Two assembly seats that are considered the most important in the city polls — New Delhi from where CM Sheila Dikshit is expected to contest .and Greater Kailash where BJP chief ministerial candidate Vijay Kumar Malhotra will take on the opposition — are also being considered especially tricky.
There was some talk of putting aside the Kalkaji seat for Dikshit, while Subhash Chopra was looked at as an opponent for Malhotra from Greater Kailash. Tajdar Babar was named as the replacement candidate from New Delhi.
The Kalkaji seat has become a plum seat for the Congress with 30,000 slum votes being added to it post delimitation.

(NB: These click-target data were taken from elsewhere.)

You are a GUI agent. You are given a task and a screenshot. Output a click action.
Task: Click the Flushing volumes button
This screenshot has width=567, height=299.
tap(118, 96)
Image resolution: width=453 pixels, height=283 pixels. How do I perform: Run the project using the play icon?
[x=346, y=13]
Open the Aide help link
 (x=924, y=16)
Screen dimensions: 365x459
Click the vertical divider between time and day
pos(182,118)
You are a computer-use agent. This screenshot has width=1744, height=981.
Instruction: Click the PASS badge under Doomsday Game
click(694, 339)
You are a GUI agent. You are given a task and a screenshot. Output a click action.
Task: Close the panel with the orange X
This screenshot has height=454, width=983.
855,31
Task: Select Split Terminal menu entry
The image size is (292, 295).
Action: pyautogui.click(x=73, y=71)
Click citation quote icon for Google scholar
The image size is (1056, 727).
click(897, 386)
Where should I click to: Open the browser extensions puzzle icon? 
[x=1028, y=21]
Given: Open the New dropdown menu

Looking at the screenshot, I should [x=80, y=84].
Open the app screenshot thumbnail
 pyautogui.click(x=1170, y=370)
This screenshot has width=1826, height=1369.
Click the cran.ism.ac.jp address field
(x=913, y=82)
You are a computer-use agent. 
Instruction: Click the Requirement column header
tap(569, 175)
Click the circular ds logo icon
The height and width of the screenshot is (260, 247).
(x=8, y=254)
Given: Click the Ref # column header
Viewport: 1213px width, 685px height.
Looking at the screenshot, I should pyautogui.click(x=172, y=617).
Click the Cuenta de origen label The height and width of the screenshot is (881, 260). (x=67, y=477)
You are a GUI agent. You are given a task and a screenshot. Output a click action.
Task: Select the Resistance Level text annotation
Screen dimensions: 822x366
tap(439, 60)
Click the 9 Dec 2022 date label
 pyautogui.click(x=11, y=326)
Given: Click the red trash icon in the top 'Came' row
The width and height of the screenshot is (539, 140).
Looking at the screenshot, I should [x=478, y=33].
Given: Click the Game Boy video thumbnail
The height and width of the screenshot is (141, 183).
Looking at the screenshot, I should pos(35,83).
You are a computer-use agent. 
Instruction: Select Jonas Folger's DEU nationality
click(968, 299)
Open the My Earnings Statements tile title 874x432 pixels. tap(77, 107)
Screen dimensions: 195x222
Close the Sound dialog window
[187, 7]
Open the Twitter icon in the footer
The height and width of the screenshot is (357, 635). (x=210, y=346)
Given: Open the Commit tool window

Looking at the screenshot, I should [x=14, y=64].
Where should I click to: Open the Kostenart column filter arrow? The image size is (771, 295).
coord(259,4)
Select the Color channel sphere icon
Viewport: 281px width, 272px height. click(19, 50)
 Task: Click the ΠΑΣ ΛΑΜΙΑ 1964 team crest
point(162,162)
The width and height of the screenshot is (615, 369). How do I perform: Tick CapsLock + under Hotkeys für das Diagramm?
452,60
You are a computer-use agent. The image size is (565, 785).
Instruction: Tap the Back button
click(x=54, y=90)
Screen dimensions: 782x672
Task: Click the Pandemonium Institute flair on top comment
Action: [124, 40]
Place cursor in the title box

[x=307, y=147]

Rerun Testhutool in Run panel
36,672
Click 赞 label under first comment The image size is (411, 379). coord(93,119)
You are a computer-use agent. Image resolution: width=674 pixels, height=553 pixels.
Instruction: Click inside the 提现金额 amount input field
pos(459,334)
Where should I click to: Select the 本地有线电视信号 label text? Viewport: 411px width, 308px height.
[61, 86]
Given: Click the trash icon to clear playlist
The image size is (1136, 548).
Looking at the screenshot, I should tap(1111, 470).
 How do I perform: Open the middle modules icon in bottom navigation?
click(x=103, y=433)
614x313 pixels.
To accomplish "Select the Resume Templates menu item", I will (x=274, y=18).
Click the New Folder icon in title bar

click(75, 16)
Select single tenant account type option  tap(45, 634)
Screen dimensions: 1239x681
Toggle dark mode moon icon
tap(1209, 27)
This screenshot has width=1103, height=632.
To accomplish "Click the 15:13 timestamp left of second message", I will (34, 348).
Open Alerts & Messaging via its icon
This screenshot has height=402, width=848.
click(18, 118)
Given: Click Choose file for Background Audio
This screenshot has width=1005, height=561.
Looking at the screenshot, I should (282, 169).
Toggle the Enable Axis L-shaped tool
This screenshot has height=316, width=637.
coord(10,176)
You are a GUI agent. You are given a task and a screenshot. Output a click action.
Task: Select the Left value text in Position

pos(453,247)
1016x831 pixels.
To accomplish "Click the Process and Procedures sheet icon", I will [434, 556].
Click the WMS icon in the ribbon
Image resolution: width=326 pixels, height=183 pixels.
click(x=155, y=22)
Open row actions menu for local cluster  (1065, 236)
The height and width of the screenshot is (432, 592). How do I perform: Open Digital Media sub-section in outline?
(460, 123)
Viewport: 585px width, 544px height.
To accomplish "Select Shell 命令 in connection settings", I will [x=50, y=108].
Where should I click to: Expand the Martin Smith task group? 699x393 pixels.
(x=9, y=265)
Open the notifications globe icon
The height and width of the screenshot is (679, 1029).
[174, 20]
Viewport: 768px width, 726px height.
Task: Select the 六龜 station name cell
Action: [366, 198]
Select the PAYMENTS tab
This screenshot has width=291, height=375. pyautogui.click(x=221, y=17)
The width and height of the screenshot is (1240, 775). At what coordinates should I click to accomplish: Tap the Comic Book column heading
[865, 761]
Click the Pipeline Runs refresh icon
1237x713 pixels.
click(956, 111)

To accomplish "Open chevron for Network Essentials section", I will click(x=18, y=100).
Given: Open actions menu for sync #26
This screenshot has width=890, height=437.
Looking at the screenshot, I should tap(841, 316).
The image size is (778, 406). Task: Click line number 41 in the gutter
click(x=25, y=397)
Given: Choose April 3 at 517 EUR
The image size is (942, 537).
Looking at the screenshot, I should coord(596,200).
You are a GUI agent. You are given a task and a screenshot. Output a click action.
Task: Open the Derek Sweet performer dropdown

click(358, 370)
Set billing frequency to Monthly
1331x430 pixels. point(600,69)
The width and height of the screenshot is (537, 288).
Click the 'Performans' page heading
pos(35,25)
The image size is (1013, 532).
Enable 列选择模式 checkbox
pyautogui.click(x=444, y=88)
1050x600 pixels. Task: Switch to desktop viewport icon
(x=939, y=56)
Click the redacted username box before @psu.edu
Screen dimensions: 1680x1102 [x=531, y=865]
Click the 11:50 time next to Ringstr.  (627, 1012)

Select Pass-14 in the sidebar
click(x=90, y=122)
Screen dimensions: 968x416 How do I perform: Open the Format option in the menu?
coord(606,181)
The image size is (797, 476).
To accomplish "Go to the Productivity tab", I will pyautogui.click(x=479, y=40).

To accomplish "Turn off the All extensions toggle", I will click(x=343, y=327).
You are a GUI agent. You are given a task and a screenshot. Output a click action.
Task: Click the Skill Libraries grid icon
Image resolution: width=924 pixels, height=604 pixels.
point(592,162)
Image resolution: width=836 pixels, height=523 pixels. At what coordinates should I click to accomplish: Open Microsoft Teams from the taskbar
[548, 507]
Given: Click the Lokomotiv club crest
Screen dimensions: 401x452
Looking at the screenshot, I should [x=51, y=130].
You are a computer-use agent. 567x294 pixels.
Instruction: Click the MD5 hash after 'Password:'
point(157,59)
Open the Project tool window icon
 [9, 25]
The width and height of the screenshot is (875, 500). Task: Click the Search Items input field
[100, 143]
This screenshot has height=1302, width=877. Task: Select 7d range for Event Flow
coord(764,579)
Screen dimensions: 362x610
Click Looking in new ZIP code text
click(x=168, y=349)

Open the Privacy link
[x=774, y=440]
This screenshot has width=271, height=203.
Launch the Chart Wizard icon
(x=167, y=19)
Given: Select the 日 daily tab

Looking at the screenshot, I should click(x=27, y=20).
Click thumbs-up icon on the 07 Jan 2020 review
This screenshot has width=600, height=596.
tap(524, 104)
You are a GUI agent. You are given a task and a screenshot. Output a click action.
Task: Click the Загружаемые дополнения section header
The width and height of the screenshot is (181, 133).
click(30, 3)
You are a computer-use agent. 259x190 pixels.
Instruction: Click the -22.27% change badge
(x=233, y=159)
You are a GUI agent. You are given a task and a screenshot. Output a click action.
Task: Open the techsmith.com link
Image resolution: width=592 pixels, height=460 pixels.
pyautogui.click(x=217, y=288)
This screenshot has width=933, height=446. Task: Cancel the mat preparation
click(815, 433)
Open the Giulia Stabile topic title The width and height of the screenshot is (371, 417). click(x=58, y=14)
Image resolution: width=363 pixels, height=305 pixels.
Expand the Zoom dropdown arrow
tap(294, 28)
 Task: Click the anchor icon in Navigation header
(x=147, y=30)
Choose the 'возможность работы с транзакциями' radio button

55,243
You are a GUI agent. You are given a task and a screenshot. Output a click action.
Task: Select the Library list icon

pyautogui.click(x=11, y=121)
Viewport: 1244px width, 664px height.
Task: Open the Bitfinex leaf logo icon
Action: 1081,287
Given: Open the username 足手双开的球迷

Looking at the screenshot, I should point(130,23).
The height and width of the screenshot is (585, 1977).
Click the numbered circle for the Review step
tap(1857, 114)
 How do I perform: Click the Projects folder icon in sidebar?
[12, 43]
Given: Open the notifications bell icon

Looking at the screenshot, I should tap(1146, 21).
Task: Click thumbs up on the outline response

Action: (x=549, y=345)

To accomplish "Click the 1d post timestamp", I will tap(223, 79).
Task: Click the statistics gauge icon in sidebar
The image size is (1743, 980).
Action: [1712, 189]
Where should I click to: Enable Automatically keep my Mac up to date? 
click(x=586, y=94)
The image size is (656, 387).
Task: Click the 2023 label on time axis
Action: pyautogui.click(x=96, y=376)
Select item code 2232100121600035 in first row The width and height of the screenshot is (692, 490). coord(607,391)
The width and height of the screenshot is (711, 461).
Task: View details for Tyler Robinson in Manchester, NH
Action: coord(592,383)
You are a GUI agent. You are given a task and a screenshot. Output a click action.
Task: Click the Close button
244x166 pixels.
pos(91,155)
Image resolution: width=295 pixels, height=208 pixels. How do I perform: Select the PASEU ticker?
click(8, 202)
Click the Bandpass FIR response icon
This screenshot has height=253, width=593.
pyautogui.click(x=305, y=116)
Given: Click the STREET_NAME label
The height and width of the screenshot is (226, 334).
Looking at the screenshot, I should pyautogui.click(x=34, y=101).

On the other hand, about 30,000 votes from Kalkaji have been added to Greater Kailash.
If Dikshit contests from the New Delhi seat with large chunks of the old Sarojini Nagar constituency, she would have to grapple with changed demographics.
Large parts of Laxmi Bai Nagar and Sarojini Nagar are known to be BJP strongholds, while Balmiki voters at Mandir Marg were also miffed with the Congress for privatising garbage collection in NDMC areas. Most of these voters are sanitation workers.
Malhotra would also have a tough fight on his hands if the Congress fields a strong candidate against him.
“It seems unlikely a heavyweight would be fielded since fighting against a CM candidate is tough. No strong leader would want to play a losing game unless there were other incentives,” said a party insider.
The Greater Kailash seat was difficult enough for party colleagues to advise Malhotra to contest from two seats. Malhotra later said he had decided to contest only from Greater Kailash.
“Jolly might be a problem for Dikshit, but she still has a chance of winning on the basis of her track record as chief minister for the last 10 years,” said a party leader.